Differential diagnoses of PML include other opportunistic viral infections, including varicella zoster encephalomyelitis and herpes simplex encephalitis and various bacterial and fungal infections. Varicella zoster myelitis may demonstrate T2-hyperintense signal and enhancement in the spinal cord,27 differentiating it from PML. Herpes zoster encephalitis demonstrates rapidly progressive cortical and subcortical T2 hyperintensity, swelling, and occasional enhancement involving the limbic regions.28
MS relapse is presumably the most important differential for new lesions. New MS lesions tend to be small, focal, and well-delineated, favoring the periventricular and juxtacortical white matter and are typically round or ovoid.20,21 MS lesions may enhance homogeneously or peripherally, whereas PML generally does not. MS lesions generally restrict diffusion only in the hyperacute phase (<1 week).29 Both tumefactive demyelinating and PML lesions demonstrate large areas of T2 hyperintensity and T1 hypointensity; however, mass effect is usually greater with the former, and T1 hypointensity improves with time in tumefactive lesions due to remyelination,30 while improvement does not occur in PML.
Acute disseminated encephalomyelitis can appear similar to PML, with large areas of T2 signal abnormality in the white matter and deep gray structures, with minimal enhancement and variable mass effect.31
Posterior reversible encephalopathy syndrome (PRES) can appear similar to PML on initial examination, but lesions tend to be more symmetric than those in PML and predominantly involve the posterior aspects of the brain, and lesions typically resolve with treatment of the inciting etiology. In addition, PRES-associated T2/FLAIR hyperintensities classically present with facilitated diffusion.

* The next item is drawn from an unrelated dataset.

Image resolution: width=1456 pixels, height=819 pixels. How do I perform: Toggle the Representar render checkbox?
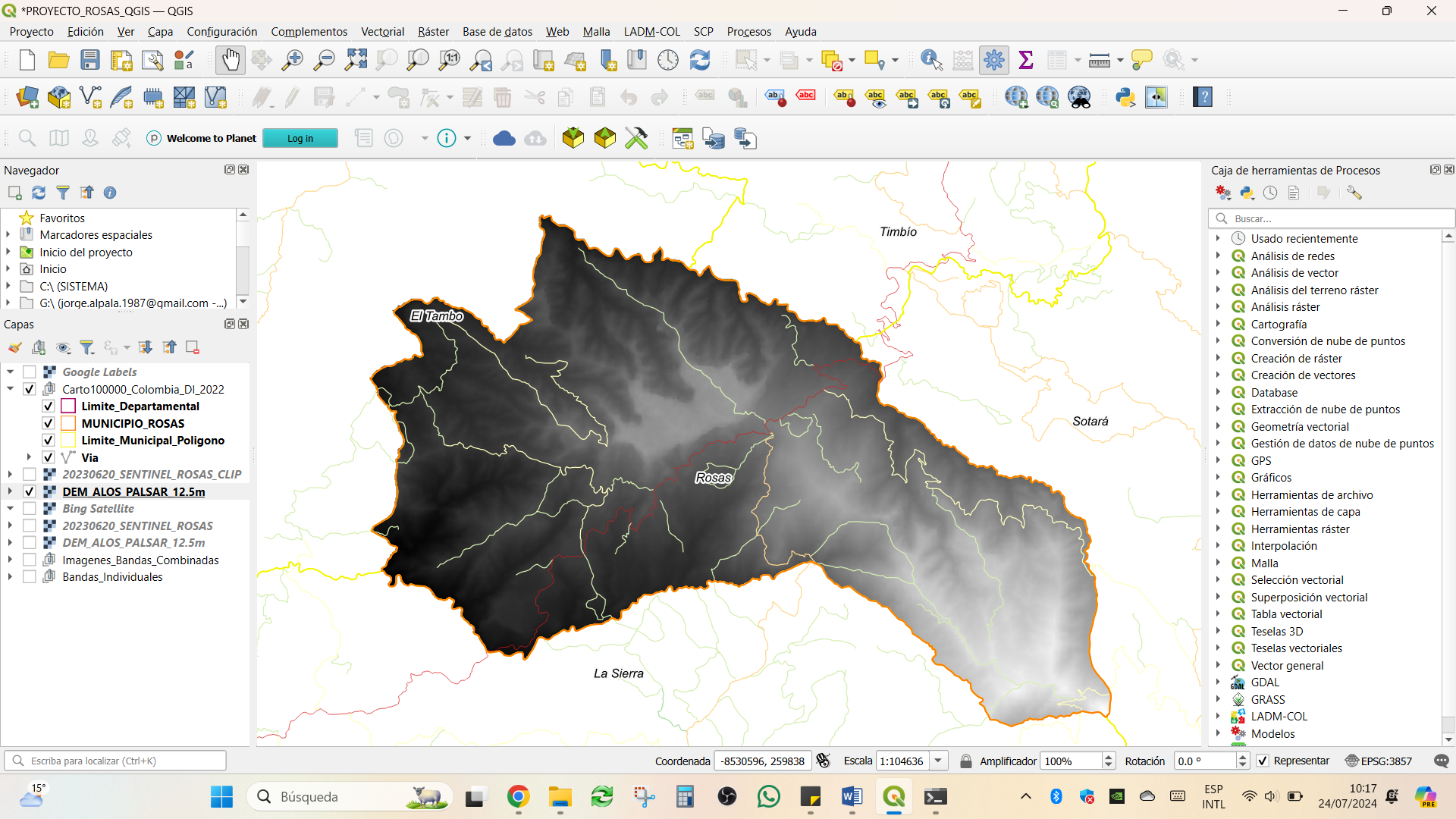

The goal of treatment for NTZ-associated PML is the restoration of immune function by rapid removal of the drug, typically achieved with plasma exchange or immunoadsorption, to clear the drug from the α4β1 receptors.32
PML-IRIS
Once NTZ is cleared by plasma exchange, many (∼70%)33 patients with prior PML will experience rapid progression of neurologic symptoms, thought to be due to an exuberant immune response to viral Ags resulting in inflammation-mediated damage to infected and noninfected neuronal and glial tissue.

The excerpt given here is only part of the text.